# YOUR TASK:
Write out all the data again, exactly as shown.

# SUPPLIED INFORMATION:

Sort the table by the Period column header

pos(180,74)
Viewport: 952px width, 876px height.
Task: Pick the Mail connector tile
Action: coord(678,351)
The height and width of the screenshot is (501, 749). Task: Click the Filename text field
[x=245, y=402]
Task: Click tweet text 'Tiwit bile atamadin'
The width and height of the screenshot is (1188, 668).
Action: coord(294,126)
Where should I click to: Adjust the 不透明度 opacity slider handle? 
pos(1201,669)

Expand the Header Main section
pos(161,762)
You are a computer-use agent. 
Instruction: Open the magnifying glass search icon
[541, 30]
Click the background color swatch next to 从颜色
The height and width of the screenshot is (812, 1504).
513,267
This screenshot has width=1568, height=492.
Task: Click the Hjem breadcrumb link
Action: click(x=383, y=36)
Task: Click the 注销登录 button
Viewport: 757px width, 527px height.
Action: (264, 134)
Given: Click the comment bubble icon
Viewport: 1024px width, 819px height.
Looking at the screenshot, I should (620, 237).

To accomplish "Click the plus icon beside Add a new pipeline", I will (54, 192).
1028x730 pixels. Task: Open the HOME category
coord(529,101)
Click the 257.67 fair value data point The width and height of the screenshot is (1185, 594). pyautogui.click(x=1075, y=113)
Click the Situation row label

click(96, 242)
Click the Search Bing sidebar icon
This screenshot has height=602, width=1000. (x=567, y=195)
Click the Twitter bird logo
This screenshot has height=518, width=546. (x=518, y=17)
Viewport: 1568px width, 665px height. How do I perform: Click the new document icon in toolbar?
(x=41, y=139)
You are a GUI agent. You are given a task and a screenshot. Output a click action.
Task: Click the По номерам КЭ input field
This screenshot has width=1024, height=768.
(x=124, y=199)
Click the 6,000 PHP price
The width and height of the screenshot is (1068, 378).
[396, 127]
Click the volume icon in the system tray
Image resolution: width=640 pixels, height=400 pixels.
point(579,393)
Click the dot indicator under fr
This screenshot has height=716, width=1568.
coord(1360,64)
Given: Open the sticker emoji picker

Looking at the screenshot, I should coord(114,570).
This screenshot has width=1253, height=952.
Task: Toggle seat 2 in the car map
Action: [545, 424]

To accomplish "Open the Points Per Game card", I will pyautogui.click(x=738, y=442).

# RESPONSE BOX:
Sort the table by the Period column header

pos(180,74)
Viewport: 952px width, 876px height.
Task: Pick the Mail connector tile
Action: coord(678,351)
The height and width of the screenshot is (501, 749). Task: Click the Filename text field
[x=245, y=402]
Task: Click tweet text 'Tiwit bile atamadin'
The width and height of the screenshot is (1188, 668).
Action: coord(294,126)
Where should I click to: Adjust the 不透明度 opacity slider handle? 
pos(1201,669)

Expand the Header Main section
pos(161,762)
You are a computer-use agent. 
Instruction: Open the magnifying glass search icon
[541, 30]
Click the background color swatch next to 从颜色
The height and width of the screenshot is (812, 1504).
513,267
This screenshot has width=1568, height=492.
Task: Click the Hjem breadcrumb link
Action: click(x=383, y=36)
Task: Click the 注销登录 button
Viewport: 757px width, 527px height.
Action: (264, 134)
Given: Click the comment bubble icon
Viewport: 1024px width, 819px height.
Looking at the screenshot, I should (620, 237).

To accomplish "Click the plus icon beside Add a new pipeline", I will (54, 192).
1028x730 pixels. Task: Open the HOME category
coord(529,101)
Click the 257.67 fair value data point The width and height of the screenshot is (1185, 594). pyautogui.click(x=1075, y=113)
Click the Situation row label

click(96, 242)
Click the Search Bing sidebar icon
This screenshot has height=602, width=1000. (x=567, y=195)
Click the Twitter bird logo
This screenshot has height=518, width=546. (x=518, y=17)
Viewport: 1568px width, 665px height. How do I perform: Click the new document icon in toolbar?
(x=41, y=139)
You are a GUI agent. You are given a task and a screenshot. Output a click action.
Task: Click the По номерам КЭ input field
This screenshot has width=1024, height=768.
(x=124, y=199)
Click the 6,000 PHP price
The width and height of the screenshot is (1068, 378).
[396, 127]
Click the volume icon in the system tray
Image resolution: width=640 pixels, height=400 pixels.
point(579,393)
Click the dot indicator under fr
This screenshot has height=716, width=1568.
coord(1360,64)
Given: Open the sticker emoji picker

Looking at the screenshot, I should coord(114,570).
This screenshot has width=1253, height=952.
Task: Toggle seat 2 in the car map
Action: [545, 424]

To accomplish "Open the Points Per Game card", I will pyautogui.click(x=738, y=442).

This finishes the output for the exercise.